The imminent stable-version apocalypse

Posted Feb 5, 2021 16:44 UTC (Fri) by willy (subscriber, #9762) [Link] (3 responses)

I suggest saturating at KERNEL_VERSION at xxxxFF.

Code which needs to care about versions after 255 can check LINUX_VERSION_SUBLEVEL directly.

The imminent stable-version apocalypse

Posted Feb 5, 2021 17:52 UTC (Fri) by mchehab (subscriber, #41156) [Link] (1 responses)

> I suggest saturating at KERNEL_VERSION at xxxxFF.

That seems to be the best thing to be done.

Without that, media applications will break, as they several of them rely at the Kernel version in order to enable some features:

drivers/media/cec/core/cec-api.c: caps.version = LINUX_VERSION_CODE;
drivers/media/mc/mc-device.c: info->media_version = LINUX_VERSION_CODE;
drivers/media/v4l2-core/v4l2-ioctl.c: cap->version = LINUX_VERSION_CODE;
drivers/media/v4l2-core/v4l2-subdev.c: cap->version = LINUX_VERSION_CODE;

The imminent stable-version apocalypse

Posted Feb 5, 2021 20:24 UTC (Fri) by nix (subscriber, #2304) [Link]

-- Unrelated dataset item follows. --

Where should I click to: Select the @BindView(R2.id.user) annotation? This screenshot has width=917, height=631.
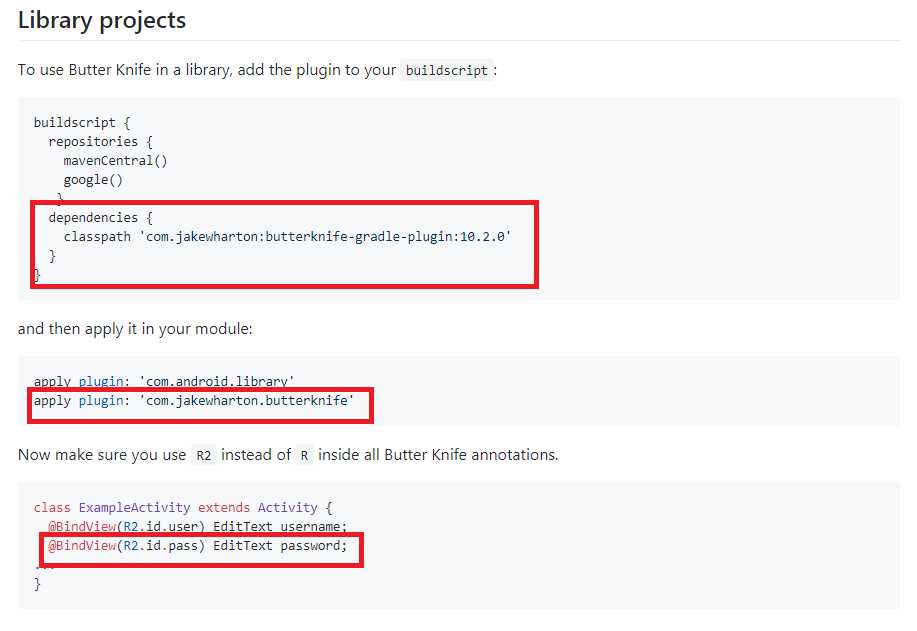pyautogui.click(x=126, y=526)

So does glibc, but thankfully it never compares the LINUX_VERSION_CODE against 4.10.x or 4.5.x. Phew, dodged a bullet.

The imminent stable-version apocalypse

Posted Feb 5, 2021 19:43 UTC (Fri) by tglx (subscriber, #31301) [Link]

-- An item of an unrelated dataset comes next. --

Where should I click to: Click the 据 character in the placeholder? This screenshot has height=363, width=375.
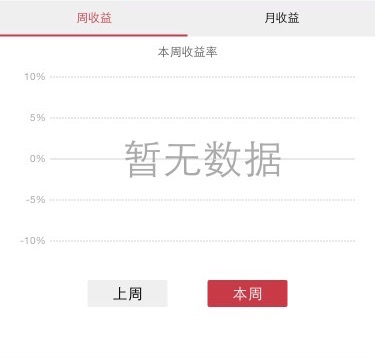point(262,159)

> I suggest saturating at KERNEL_VERSION at xxxxFF.

Yes. And the commit message of x.x.x.255 wants to be:

This kernel has been finally stapled to death. Move on.

The imminent stable-version apocalypse

Posted Feb 5, 2021 18:05 UTC (Fri) by jemarch (subscriber, #116773) [Link]

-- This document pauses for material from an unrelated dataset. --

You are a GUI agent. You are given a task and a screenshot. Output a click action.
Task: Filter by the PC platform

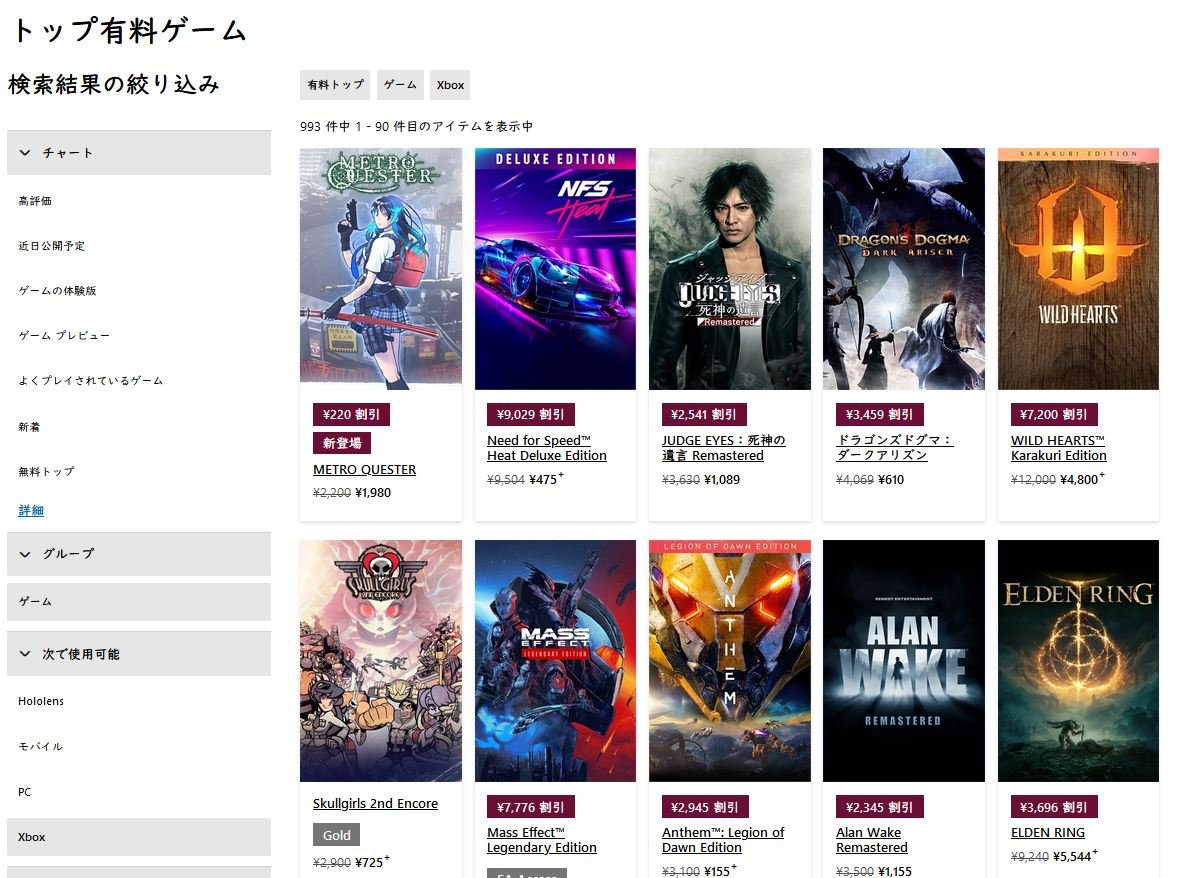(x=24, y=792)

Just wanted to point out that GCC is not actually impacted by this.

The BPF backend in GCC 10 accepts a -mkernel option where the user can specify a string identifying a kernel version, from 4.0 to 4.20 and from 5.0 to 5.2. This information is then used internally.

However, after getting feedback from the kernel community we decided that -mkernel wasn't useful in practice, and consequently GCC 11 ignores it.

An eventual change in the encoding of LINUX_VERSION_CODE wouldn't impact GCC at all.

Salud!

The imminent stable-version apocalypse

Posted Feb 5, 2021 18:47 UTC (Fri) by flussence (guest, #85566) [Link] (3 responses)

It's been 20 years and we're still haunted by the vengeful ghost of web browser UA sniffing.

I think userspace code might have a few valid reasons to check patchlevel, but anything that cares about specific sublevels in what's supposed to be a stable kernel series is probably doing something horribly wrong - and breaking the former for the latter is the wrong tradeoff. Any program that needs to know about numbers above 255 is getting frequent enough updates that it can be taught to read them from something else.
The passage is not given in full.